Retype the lines of the material below word for word, starting at the line that contains "The width and height of the screenshot is (324, 182)." and ending at the line that contains "The image size is (1048, 590).", with both of those lines included. Omit the pictures from your answer.

# Data entries:
start
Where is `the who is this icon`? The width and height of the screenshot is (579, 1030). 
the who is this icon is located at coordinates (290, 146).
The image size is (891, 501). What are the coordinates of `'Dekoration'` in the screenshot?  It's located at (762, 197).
end
start
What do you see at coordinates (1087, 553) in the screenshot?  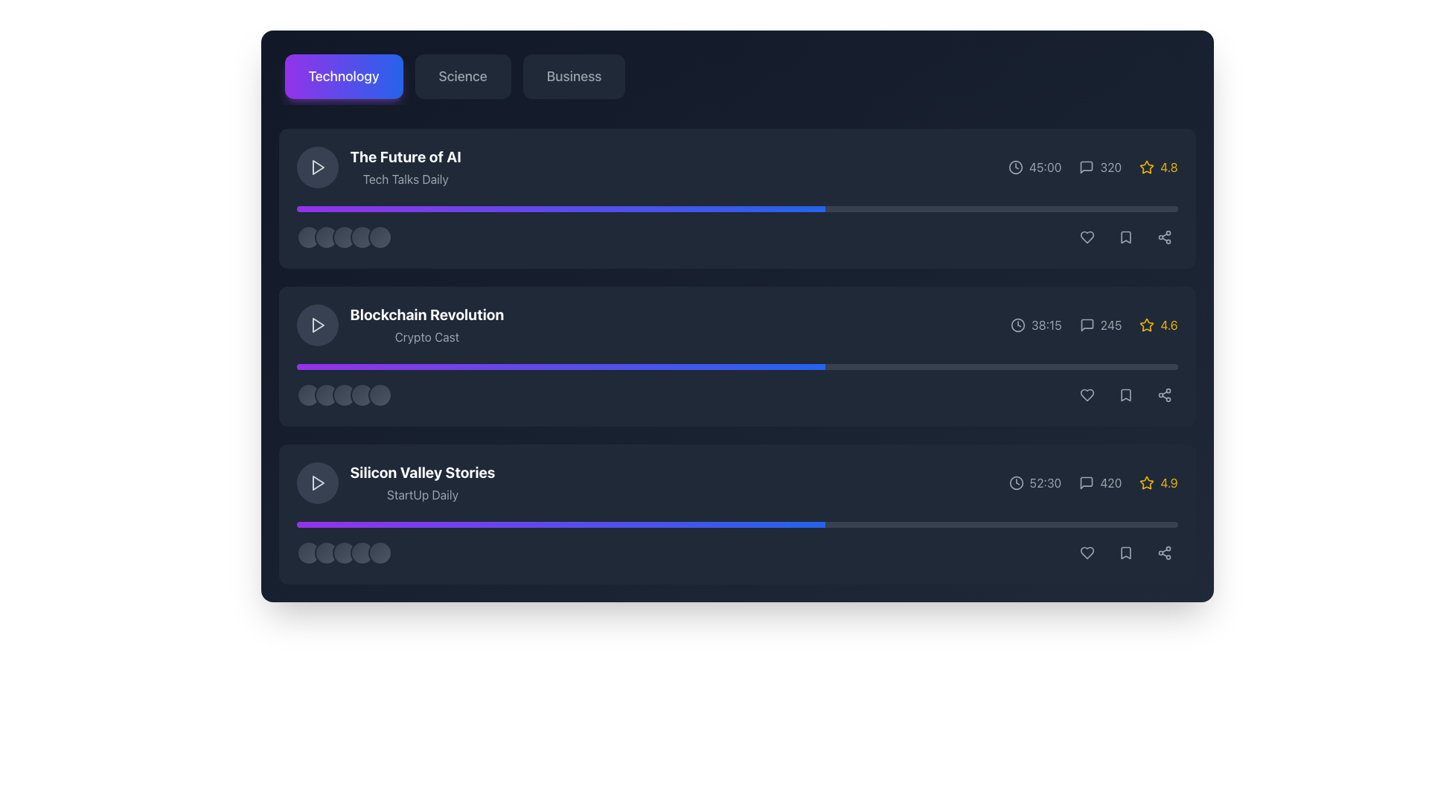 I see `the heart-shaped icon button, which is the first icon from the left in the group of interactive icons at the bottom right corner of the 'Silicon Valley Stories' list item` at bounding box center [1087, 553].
end
start
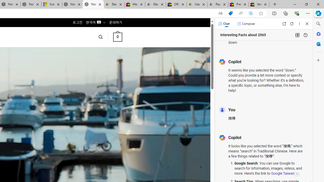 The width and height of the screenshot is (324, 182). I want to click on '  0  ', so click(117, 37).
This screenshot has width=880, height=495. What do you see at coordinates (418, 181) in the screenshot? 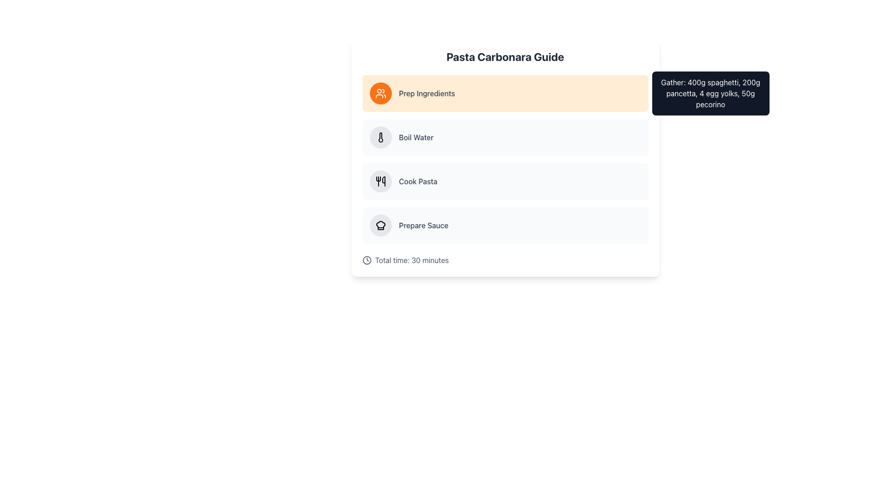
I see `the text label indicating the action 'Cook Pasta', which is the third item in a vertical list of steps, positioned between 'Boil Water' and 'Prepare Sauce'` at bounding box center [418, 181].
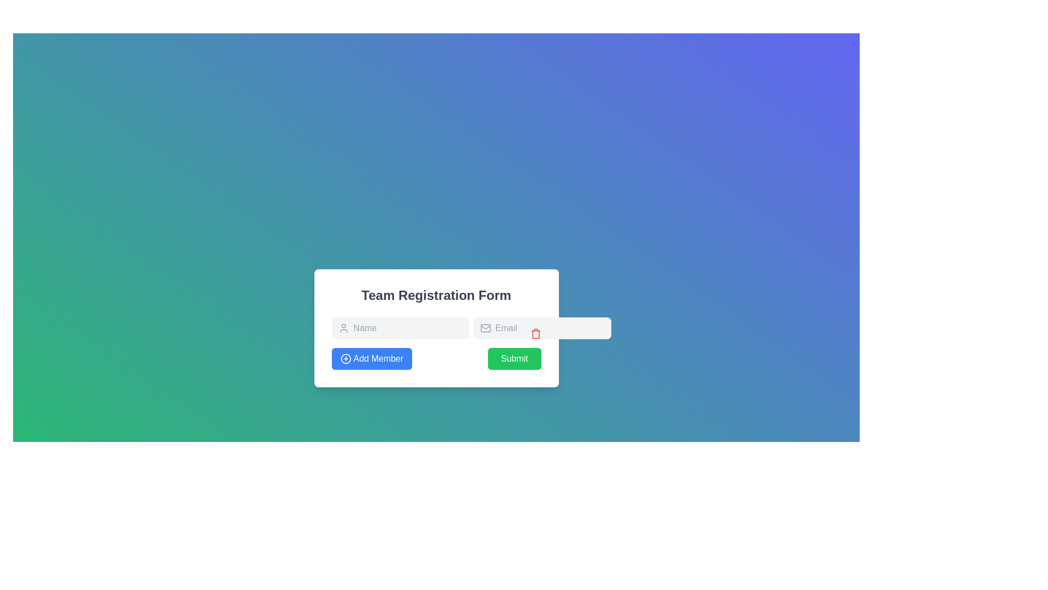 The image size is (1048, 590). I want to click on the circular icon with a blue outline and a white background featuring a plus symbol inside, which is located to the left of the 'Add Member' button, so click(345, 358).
end
# Task response:
 The width and height of the screenshot is (324, 182). I want to click on '  0  ', so click(117, 37).
This screenshot has width=880, height=495. What do you see at coordinates (418, 181) in the screenshot? 
I see `the text label indicating the action 'Cook Pasta', which is the third item in a vertical list of steps, positioned between 'Boil Water' and 'Prepare Sauce'` at bounding box center [418, 181].
 The image size is (1048, 590). I want to click on the circular icon with a blue outline and a white background featuring a plus symbol inside, which is located to the left of the 'Add Member' button, so click(345, 358).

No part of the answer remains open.